* WHAT THE EXERCISE ASKS *
Repeat every record exactly.

* GIVEN DATA *
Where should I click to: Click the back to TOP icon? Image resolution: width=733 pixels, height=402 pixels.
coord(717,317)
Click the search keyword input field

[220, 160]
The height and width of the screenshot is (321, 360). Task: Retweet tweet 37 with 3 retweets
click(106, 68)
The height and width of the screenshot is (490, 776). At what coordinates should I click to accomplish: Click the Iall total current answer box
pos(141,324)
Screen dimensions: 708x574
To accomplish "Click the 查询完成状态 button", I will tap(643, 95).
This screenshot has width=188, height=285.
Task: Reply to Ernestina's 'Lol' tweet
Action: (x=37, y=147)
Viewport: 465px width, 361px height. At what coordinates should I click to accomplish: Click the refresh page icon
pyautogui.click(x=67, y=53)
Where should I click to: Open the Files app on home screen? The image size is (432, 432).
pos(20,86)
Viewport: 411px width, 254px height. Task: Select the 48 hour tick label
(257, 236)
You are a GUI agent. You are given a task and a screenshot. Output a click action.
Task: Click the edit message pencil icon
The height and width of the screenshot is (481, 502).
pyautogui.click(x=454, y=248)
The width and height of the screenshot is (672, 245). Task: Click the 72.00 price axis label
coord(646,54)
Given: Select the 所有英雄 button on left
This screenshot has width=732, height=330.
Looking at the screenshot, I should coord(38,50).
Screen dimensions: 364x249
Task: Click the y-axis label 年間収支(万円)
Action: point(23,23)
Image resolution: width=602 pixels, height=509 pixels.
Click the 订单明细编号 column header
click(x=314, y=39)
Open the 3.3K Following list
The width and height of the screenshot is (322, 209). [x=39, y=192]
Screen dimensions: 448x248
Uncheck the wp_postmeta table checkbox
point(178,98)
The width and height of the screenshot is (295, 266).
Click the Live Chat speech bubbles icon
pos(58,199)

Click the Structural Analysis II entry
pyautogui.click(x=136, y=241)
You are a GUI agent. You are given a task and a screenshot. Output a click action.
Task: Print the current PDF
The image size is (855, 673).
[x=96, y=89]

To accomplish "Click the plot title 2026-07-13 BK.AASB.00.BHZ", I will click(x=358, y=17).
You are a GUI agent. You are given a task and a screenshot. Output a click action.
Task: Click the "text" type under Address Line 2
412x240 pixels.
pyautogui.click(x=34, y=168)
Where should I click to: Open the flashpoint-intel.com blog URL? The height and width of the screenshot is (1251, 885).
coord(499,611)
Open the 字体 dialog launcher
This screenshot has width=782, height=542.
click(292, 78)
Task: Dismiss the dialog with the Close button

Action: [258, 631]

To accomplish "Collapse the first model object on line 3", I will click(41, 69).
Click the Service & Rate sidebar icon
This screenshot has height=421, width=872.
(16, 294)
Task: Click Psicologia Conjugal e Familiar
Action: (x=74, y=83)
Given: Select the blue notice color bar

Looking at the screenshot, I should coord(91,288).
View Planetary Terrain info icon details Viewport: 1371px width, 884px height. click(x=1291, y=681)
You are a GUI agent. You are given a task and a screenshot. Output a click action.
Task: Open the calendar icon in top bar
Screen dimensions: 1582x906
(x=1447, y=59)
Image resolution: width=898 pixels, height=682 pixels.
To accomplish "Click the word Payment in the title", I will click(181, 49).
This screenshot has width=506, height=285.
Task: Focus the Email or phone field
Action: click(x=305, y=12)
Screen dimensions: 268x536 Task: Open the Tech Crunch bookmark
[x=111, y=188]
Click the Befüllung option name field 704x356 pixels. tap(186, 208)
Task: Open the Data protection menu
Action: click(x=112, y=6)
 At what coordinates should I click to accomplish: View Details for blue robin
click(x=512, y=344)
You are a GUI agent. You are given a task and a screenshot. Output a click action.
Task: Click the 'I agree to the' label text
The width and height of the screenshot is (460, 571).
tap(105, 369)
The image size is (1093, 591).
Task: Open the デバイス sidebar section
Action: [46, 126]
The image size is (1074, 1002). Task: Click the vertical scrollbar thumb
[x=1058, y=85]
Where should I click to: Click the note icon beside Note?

* COMPLETED TASK *
Where should I click to: Click the back to TOP icon? Image resolution: width=733 pixels, height=402 pixels.
coord(717,317)
Click the search keyword input field

[220, 160]
The height and width of the screenshot is (321, 360). Task: Retweet tweet 37 with 3 retweets
click(106, 68)
The height and width of the screenshot is (490, 776). At what coordinates should I click to accomplish: Click the Iall total current answer box
pos(141,324)
Screen dimensions: 708x574
To accomplish "Click the 查询完成状态 button", I will tap(643, 95).
This screenshot has width=188, height=285.
Task: Reply to Ernestina's 'Lol' tweet
Action: (x=37, y=147)
Viewport: 465px width, 361px height. At what coordinates should I click to accomplish: Click the refresh page icon
pyautogui.click(x=67, y=53)
Where should I click to: Open the Files app on home screen? The image size is (432, 432).
pos(20,86)
Viewport: 411px width, 254px height. Task: Select the 48 hour tick label
(257, 236)
You are a GUI agent. You are given a task and a screenshot. Output a click action.
Task: Click the edit message pencil icon
The height and width of the screenshot is (481, 502).
pyautogui.click(x=454, y=248)
The width and height of the screenshot is (672, 245). Task: Click the 72.00 price axis label
coord(646,54)
Given: Select the 所有英雄 button on left
This screenshot has width=732, height=330.
Looking at the screenshot, I should coord(38,50).
Screen dimensions: 364x249
Task: Click the y-axis label 年間収支(万円)
Action: point(23,23)
Image resolution: width=602 pixels, height=509 pixels.
Click the 订单明细编号 column header
click(x=314, y=39)
Open the 3.3K Following list
The width and height of the screenshot is (322, 209). [x=39, y=192]
Screen dimensions: 448x248
Uncheck the wp_postmeta table checkbox
point(178,98)
The width and height of the screenshot is (295, 266).
Click the Live Chat speech bubbles icon
pos(58,199)

Click the Structural Analysis II entry
pyautogui.click(x=136, y=241)
You are a GUI agent. You are given a task and a screenshot. Output a click action.
Task: Print the current PDF
The image size is (855, 673).
[x=96, y=89]

To accomplish "Click the plot title 2026-07-13 BK.AASB.00.BHZ", I will click(x=358, y=17).
You are a GUI agent. You are given a task and a screenshot. Output a click action.
Task: Click the "text" type under Address Line 2
412x240 pixels.
pyautogui.click(x=34, y=168)
Where should I click to: Open the flashpoint-intel.com blog URL? The height and width of the screenshot is (1251, 885).
coord(499,611)
Open the 字体 dialog launcher
This screenshot has width=782, height=542.
click(292, 78)
Task: Dismiss the dialog with the Close button

Action: [258, 631]

To accomplish "Collapse the first model object on line 3", I will click(41, 69).
Click the Service & Rate sidebar icon
This screenshot has height=421, width=872.
(16, 294)
Task: Click Psicologia Conjugal e Familiar
Action: (x=74, y=83)
Given: Select the blue notice color bar

Looking at the screenshot, I should coord(91,288).
View Planetary Terrain info icon details Viewport: 1371px width, 884px height. click(x=1291, y=681)
You are a GUI agent. You are given a task and a screenshot. Output a click action.
Task: Open the calendar icon in top bar
Screen dimensions: 1582x906
(x=1447, y=59)
Image resolution: width=898 pixels, height=682 pixels.
To accomplish "Click the word Payment in the title", I will click(181, 49).
This screenshot has width=506, height=285.
Task: Focus the Email or phone field
Action: click(x=305, y=12)
Screen dimensions: 268x536 Task: Open the Tech Crunch bookmark
[x=111, y=188]
Click the Befüllung option name field 704x356 pixels. tap(186, 208)
Task: Open the Data protection menu
Action: click(x=112, y=6)
 At what coordinates should I click to accomplish: View Details for blue robin
click(x=512, y=344)
You are a GUI agent. You are given a task and a screenshot. Output a click action.
Task: Click the 'I agree to the' label text
The width and height of the screenshot is (460, 571).
tap(105, 369)
The image size is (1093, 591).
Task: Open the デバイス sidebar section
Action: [46, 126]
The image size is (1074, 1002). Task: Click the vertical scrollbar thumb
[x=1058, y=85]
Where should I click to: Click the note icon beside Note?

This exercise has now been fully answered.